In an era defined by rapid change and unforeseen challenges, the role of Chief Risk Officer (CRO) has never been more critical for any business. The insurance industry has been at the forefront of risk management for many years and Insurance CROs offer a fantastic example for all those looking to juggle the volume and complexity of work required to effectively manage the risks of a business.

 By Iain Maclugash, Associate and Actuary and Julien Masselot, Principal and Head of Capital and Risk from Barnett Waddingham

 We draw on our experience and insights from working with Insurance CROs to empower others, helping you maximise the power of your Risk function and build the capabilities required of the role. In part two, we explore the types of skills and behaviours a great CRO needs to take on this role.

 In our last article, we identified the challenges facing CROs across the insurance industry. But how do great CROs deal with these?

 In order to understand these challenges better and gain insight into what makes a great CRO, we reached out to colleagues across the insurance industry, conducting surveys and interviews with CROs.

 In analysing the results, it became evident that there isn’t a one-size-fits-all approach to the CRO role. Nevertheless, recurring themes highlighted the importance of possessing the right competencies and resources. In this article, we’ll look at two of the themes, ‘Expertise’ and ‘Behaviours’, before covering ‘Tools’ and ‘Support’ in part three.

 Expertise
 One of the first questions we were keen to ask CROs was about their experiences that brought them into the role. Our interviews demonstrated that that there is no set career path to becoming an Insurance CRO.

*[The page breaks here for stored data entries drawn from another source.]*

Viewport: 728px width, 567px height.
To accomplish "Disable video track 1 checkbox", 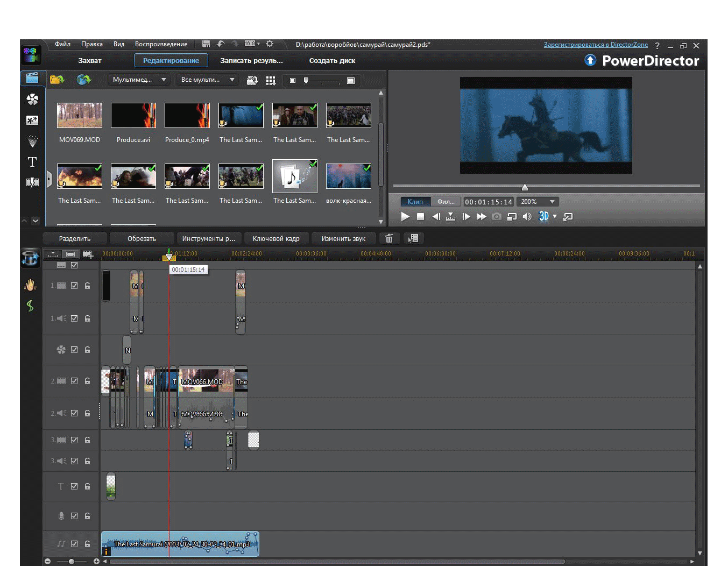I will point(74,286).
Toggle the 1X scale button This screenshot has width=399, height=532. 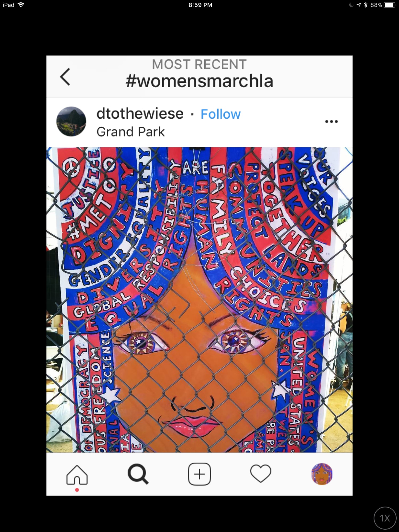tap(385, 518)
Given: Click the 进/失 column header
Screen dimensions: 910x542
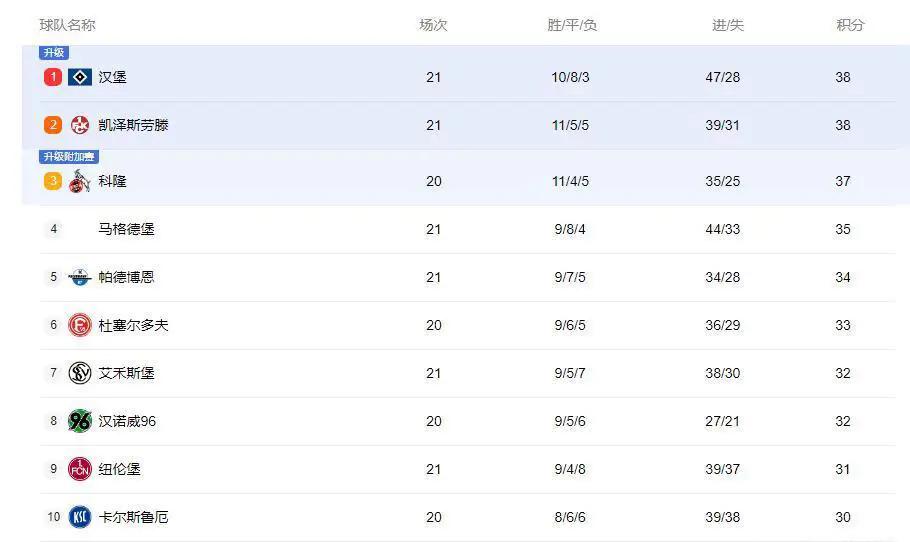Looking at the screenshot, I should click(x=728, y=25).
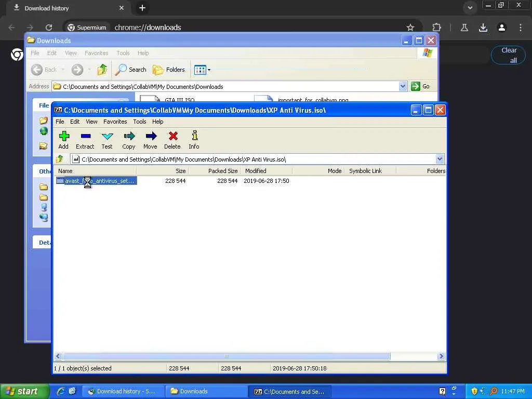Click the Clear all button
The width and height of the screenshot is (532, 399).
tap(508, 55)
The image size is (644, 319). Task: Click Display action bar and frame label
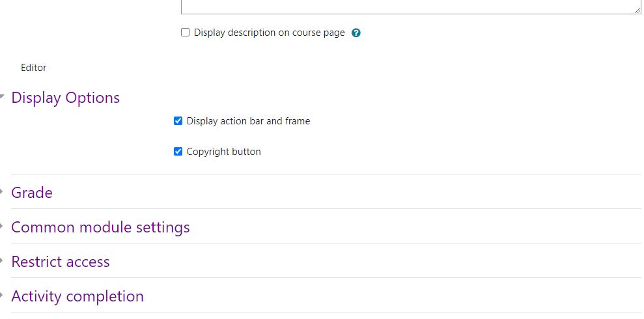(x=248, y=121)
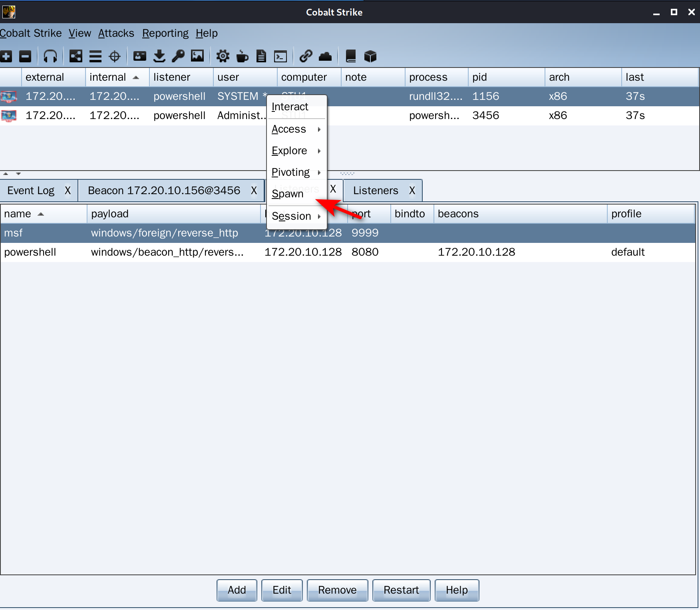700x610 pixels.
Task: Choose Spawn from the context menu
Action: click(288, 194)
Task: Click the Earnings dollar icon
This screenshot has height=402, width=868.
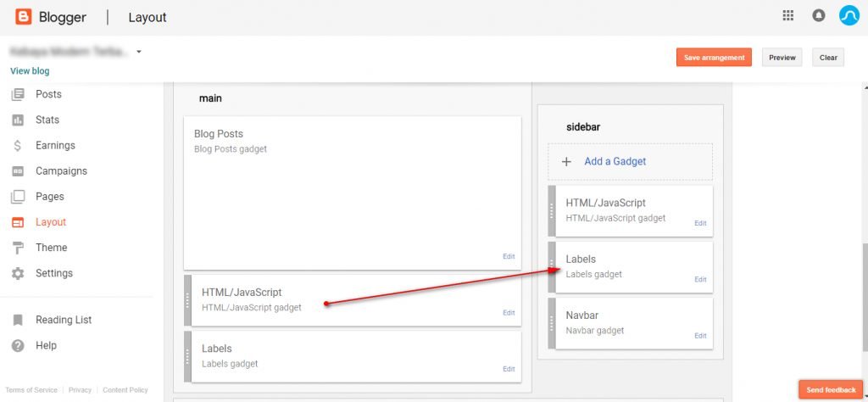Action: [18, 145]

 One trait that all respondents had in common was the breadth of experience, not just in risk management but also in areas requiring rigorous analytical skills such as model validation. In fact, almost no one we interviewed had solely worked in Risk prior to taking the CRO role. However, it was commonly suggested that risk-aligned areas such as audit or consulting were incredibly useful to gain experience in reviewing and challenging processes. Interestingly, around 40% of Insurance CROs are actuaries, demonstrating that a background in a numerical role or risk role can be helpful.

 

 Key takeaways
 Financial acumen: While there is no prescribed route, a CRO cannot afford to be numerically illiterate as they need to understand the financial side of the organisation. Experience gained in finance or actuarial roles provides a robust foundation for this critical aspect. Under the regulatory frameworks of Solvency II and Solvency UK, the responsibilities of a CRO extend to overseeing the Solvency Capital Requirement (SCR) and, where a firm employs an Internal Capital Model, to ensure the model’s reliability and compliance with regulatory standards.
 Enterprise Risk Management (ERM): A proficient CRO must understand ERM and will value experience in reviewing / challenging the business.
 Holistic business insight: A CRO must quickly gain an understanding of the inner workings of the organisation and how departments work together to run the business. No single role asks you to look as broadly as the CRO role. As such, this will be a learning curve for everyone.
 Agile learning: With a constantly evolving role, a CRO must be willing and able to learn quickly to stay ahead of the curve.
 Behavioural agility: While specific expertise holds value, behaviours should take precedence. Therefore, as long as the CRO can learn the behaviours necessary for the role, their prior career path becomes less important. Adaptability, integrity and strategic thinking define their success.

 Behaviours
 As mentioned, exhibiting the right behaviours will help the CRO perform well in the role. From speaking with the CROs and asking about the behaviours they most lean on, these were the most important:

 

 The role of a CRO transcends technical expertise, with increasing emphasis on behavioural attributes related to relationships. CROs need to do more than collaborate; they need the ability to challenge and influence pivotal business decisions by leveraging the trust they have cultivated. This requires a high degree of adaptability and the skill to navigate diverse stakeholder relationships without causing friction, ensuring strategic alignment in a manner that is both persuasive and harmonious.

 Key takeaways
 Effective communication: Unsurprisingly, communication skills are of the utmost importance. A CRO will need to communicate important decisions or issues to key stakeholders.
 Engage rather than enrage: A skilled CRO should be able to engage through collaborative decision-making and transparent communication.
 Interconnectivity: A CRO needs to be able to link different parts of the business together and so the role is suited to someone who enjoys joining the dots. It is unlikely that a risk affecting one part of the business will not be inherently linked to another part.
 Conviction and confidence: Having the courage of your convictions will be necessary. A CRO must have the confidence to stand firm in doing what they believe is right despite contrasting opinions.
 Beyond the numbers: Although actuaries or accountants are often chosen to become the next CRO, this role goes beyond the traditional actuarial perspective. Their remit is far more wide-reaching and their approach to risk might be slightly different.

 Conclusion
 In this blog we have delved into the skills and behaviours demonstrated by great CROs. Whilst there is no set path, advice suggests that gaining a breadth of experience alongside an understanding of ERM provides the best balance to being a successful CRO. The ability and willingness to listen, learn and question information is not something that just happens, but are skills and behaviours to hone. If you are looking for a career in Risk, focus your time and energies on enhancing and developing these skills.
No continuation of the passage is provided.